Dipende dal nostro intento, da dove il nostro utente proviene (come ci ha trovati) e qual è il “luogo” in cui vogliamo che lui rimanga, ovvero la Landing Page, la pagina di destinazione.

Qual è il nostro intento?

Landing page: Home. Mettiamo il caso che un utente stia cercando un negozio online che gli permetta di fargli arrivare la spesa direttamente a casa sua. Va su Google e inserisce la query spesa a domicilio. Troverà una serie di negozi che effettuano il servizio che lui vuole. Approda sulla tua pagina di destinazione che è la Home. Dà uno sguardo e poi passa alla sezione formaggi. Poi passa alla sezione carni e ancora alle conserve. In questo caso la frequenza di rimbalzo sarà bassa perché l’utente sta osservando il tuo negozio e sta scegliendo quello che più gli aggrada. La frequenza di rimbalzo sarà bassa perchè l’utente è passato da una pagina all’altra, come se non trovasse una propria strada. Questo non è un male. Accade proprio quando la pagina di destinazione è una pagina di introduzione come può essere un Home Page in cui l’utente ricerca quello che gli interessa, rimanendo sempre all’interno del sito.

 

Frequenza di Rimbalzo

Landing Page: articolo di blog. Mettiamo il caso che il nostro utente stia facendo una ricerca per capire meglio cosa sia il Bounce Rate. Dopo aver fatto un buon lavoro con l’ottimizzazione SEO, nella prima pagina gli appare il mio articolo su Cos’è il Bounce Rate. Lo apre e lo legge fino alla fine, impiegandoci 6 minuti. Ho fatto un buon lavoro e la frequenza di rimbalzo del mio articolo sarà alta perché il mio utente è atterrato sulla mia landing page, ha iniziato a leggere l’articolo e l’ha ritenuto interessante.

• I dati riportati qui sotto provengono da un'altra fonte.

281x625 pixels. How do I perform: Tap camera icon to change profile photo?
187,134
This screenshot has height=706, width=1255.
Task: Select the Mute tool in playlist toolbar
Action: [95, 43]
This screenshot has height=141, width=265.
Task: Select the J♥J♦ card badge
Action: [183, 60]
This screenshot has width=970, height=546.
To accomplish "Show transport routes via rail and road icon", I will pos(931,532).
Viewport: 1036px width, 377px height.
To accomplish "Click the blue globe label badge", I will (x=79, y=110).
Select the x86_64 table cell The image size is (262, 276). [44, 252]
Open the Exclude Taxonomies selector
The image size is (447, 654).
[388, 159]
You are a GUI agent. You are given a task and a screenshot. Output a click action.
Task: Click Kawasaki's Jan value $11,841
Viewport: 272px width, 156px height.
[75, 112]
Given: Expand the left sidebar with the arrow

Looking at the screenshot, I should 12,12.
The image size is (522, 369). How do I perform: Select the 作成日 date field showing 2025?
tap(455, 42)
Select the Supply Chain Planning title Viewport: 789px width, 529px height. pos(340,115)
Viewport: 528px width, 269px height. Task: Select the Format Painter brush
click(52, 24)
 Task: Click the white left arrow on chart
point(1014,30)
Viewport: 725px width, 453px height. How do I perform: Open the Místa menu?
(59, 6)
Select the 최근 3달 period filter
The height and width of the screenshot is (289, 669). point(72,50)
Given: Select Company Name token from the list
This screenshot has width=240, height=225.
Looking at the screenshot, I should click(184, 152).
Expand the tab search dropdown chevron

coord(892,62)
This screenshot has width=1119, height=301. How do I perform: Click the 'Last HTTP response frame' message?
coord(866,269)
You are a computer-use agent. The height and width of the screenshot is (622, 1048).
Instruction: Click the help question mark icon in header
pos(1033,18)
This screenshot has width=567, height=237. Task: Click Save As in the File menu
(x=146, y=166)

  • Cosa succede se l’utente che ha letto il mio articolo fa back nel browser e continua a cercare?
    Questo è un segnale negativo per Google perchè capisce che il tuo articolo, seppur interessante, non è stato abbastanza completo su quell’argomento e l’utente continua a cercare conferme da qualcun altro.
  • Cosa succede se l’utente che ha letto il mio articolo chiude la finestra del browser? Questo è un segnale positivo perché significa che nel tuo articolo ha trovato ciò che gli interessava e che non ha bisogno di fare ulteriori ricerche.

Fate sì che il vostro utente rimanga all’interno del vostro sito

Un metodo per far sì che l’utente rimanga all’interno del vostro sito è creare una rete tra i vostri articoli. Sicuramente trattando di Bouce Rate in un blog che si focalizza sul mondo digital, toccherò altri argomenti interessanti e pertinenti che non avrei modo di sviluppare all’interno dello stesso. Creare quindi una rete tra gli articoli significa far sì che l’utente sia stimolato ad approfondire tematiche affiliate al Bouce Rate e far capire a Google che state pian piano costruendo una rete di “relazioni interne” tra i vostri articoli con un solo focus. Che sia il mondo digital, il mondo degli animali, della tecnologia o di altro ancora, fate sì che l’utente che arrivi da voi non scappi nel più breve tempo possibile.

Catturatelo e fatelo rimanere stretto lì!